With global stock markets dicey, investors worldwide are hunting security and return—yet 10-year U.S. Treasuries offer a scant 2.0% yield, and other government even less, or even negative yields. Not surprisingly, internationally today we see cash pouring into quality property, but nowhere so much as the United States.

In part, the attractiveness of U.S. property lies in the economy; in January, the World Bank estimated the U.S. economy to grow by 2.7% in 2016, while Europe’s will expand by 1.7%, and Japan’s by 1.3%. Unfortunately, the economies of Latin America and the Caribbean are expected to barely grow at all in 2016, up only 0.1% as a group.

jdmFor Latin American investors there is also the advantage of effective currency hedging in U.S. property. Obviously, U.S. assets will appreciate and throw off income in dollars, thus balancing national currency risks. Worth noting, the U.S. dollar is up about 25% against a mixed basket of currencies in the last 18 months, as central banks worldwide flog economies through monetary expansionism. Somewhat in contrast, the U.S. Federal Reserve raised rates once last year, and has vowed four rate hikes in 2016. Predicting Fed actions is a precarious task, but an even stronger U.S. dollar ahead may be in the cards.
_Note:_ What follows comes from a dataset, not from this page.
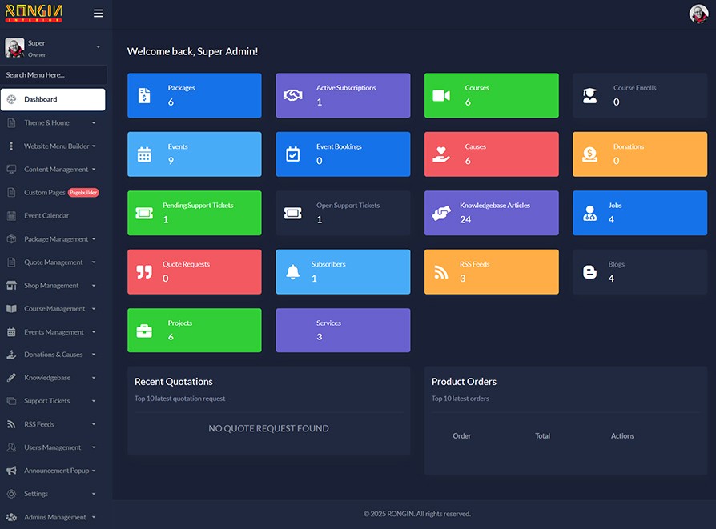Click the bell icon on Subscribers card
This screenshot has width=716, height=529.
click(293, 272)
Given the strength of the U.S. economy and property markets, the Fed may be justified in its stance. The U.S. unemployment is close to 5% and generally falling, while consumer confidence is high. The oil slump will cause headline sector troubles, but in general is a tax cut on America and an economic elixir, an aspect temporarily overlooked.

Within a better major economy, the U.S. real estate market is particularly attractive, as demand is more often outstripping sticky new supply. For manifold reasons often involving local zoning laws, the supply of new built space, including office, is often constrained in key markets. Eastdil Secured recently reported that in the U.S. the new supply of office space is 30% below historic norms, which inevitably results in “landlord markets.”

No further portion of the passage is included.